A recent study by Phocuswright reveals a significant gap between what travellers believe about Sustainable Tourism and their actual practices. The research, presented at a conference in Florida, focused on six Western markets: the US, UK, Germany, France, Italy, and Spain. Through an online survey conducted from June 2 to June 26, 2023, and in-depth interviews with various travel industry participants, the study gathered insights from over 5,000 respondents and 21 organisations. None of the participants knew they were being surveyed regarding Sustainable Travel. This underlines the differences between what travellers say and do without the focus on the environmental spotlight. 
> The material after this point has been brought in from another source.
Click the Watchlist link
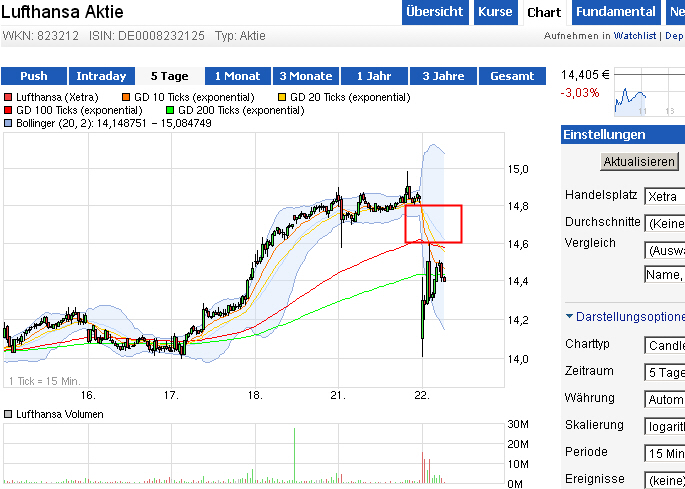685x489 pixels. pyautogui.click(x=635, y=36)
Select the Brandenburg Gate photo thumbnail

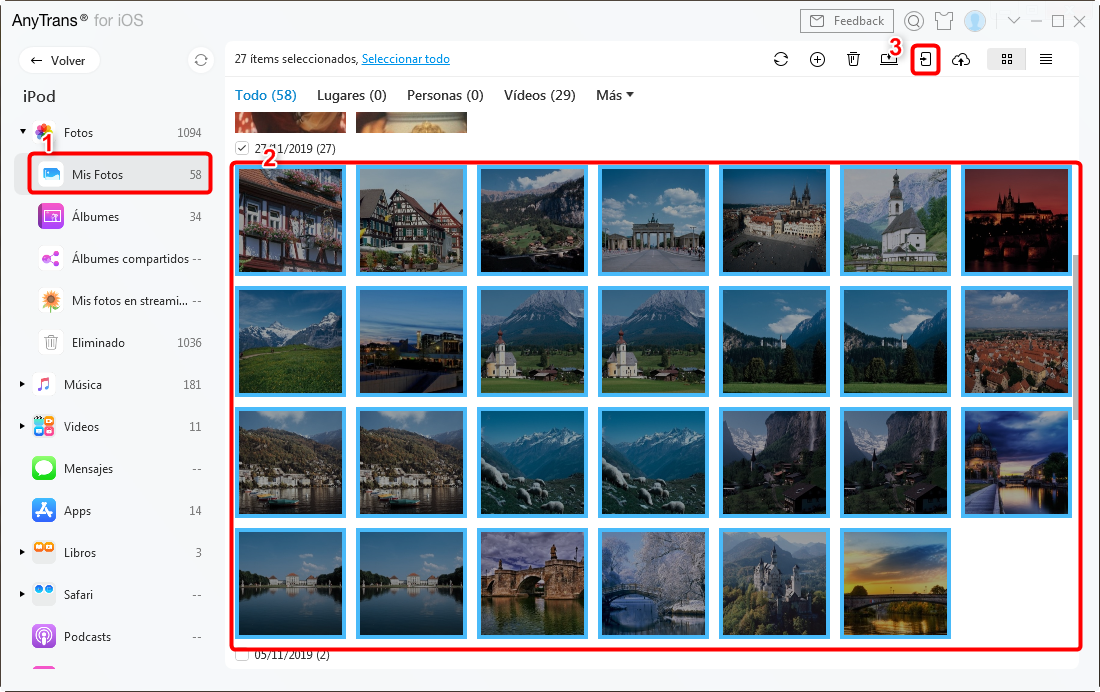653,220
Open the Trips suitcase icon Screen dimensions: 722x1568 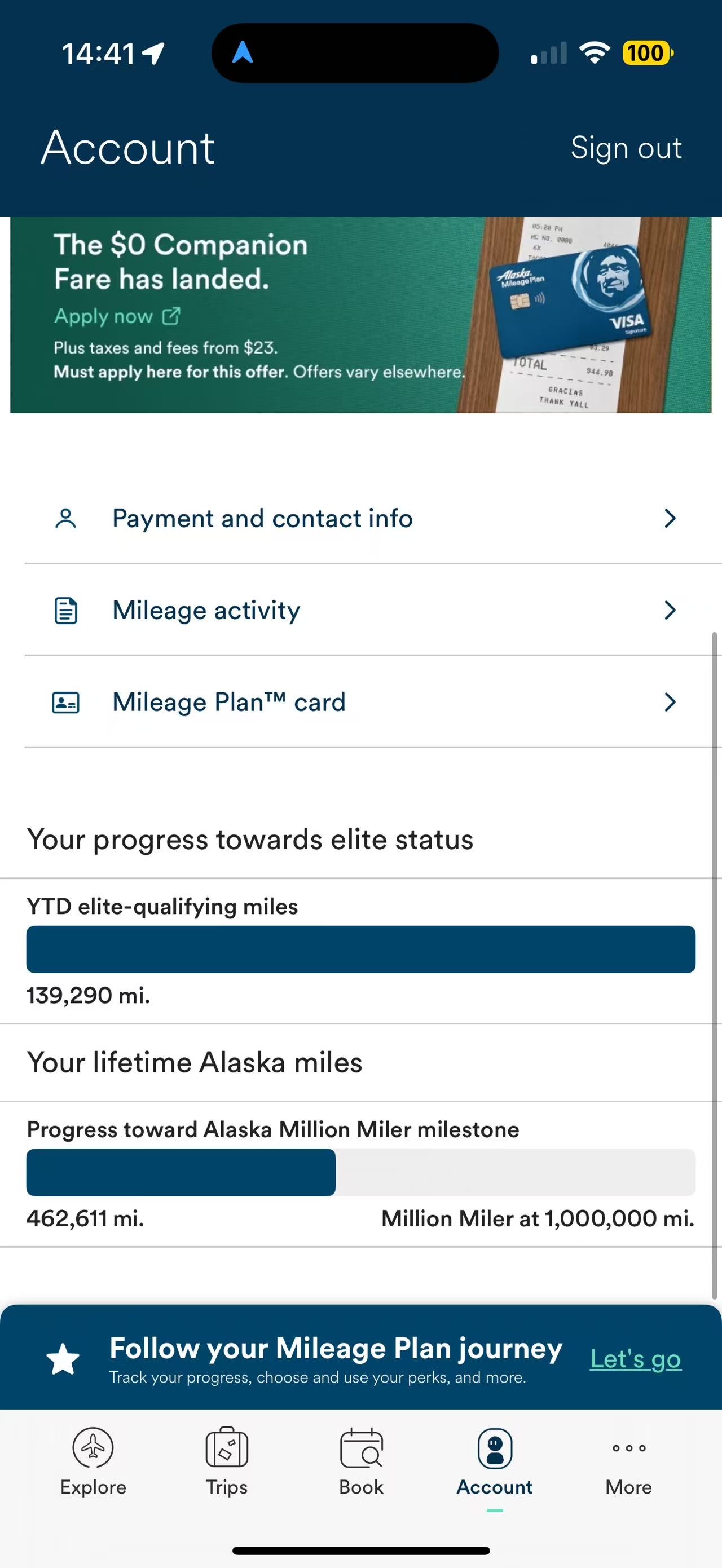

Sustainable Travel – Tourists Intentions and Actual Behaviours

The presentation thoroughly explored the disparity between travellers’ sustainable intentions and actual behaviours. This insightful research, designed to uncover authentic travel patterns without the bias of sustainability as a focus, combined surveys and in-depth interviews with industry experts.

Traveller’s Understanding of Sustainability

The study found general confusion among travellers about what constitutes sustainable Travel. They are familiar with basic environmental measures, such as littering, recycling, using public transport (less so in the US), conserving energy in hotels, avoiding single-use plastics, and opting out daily hotel linen changes. Their grasp of cultural and economic sustainability is limited.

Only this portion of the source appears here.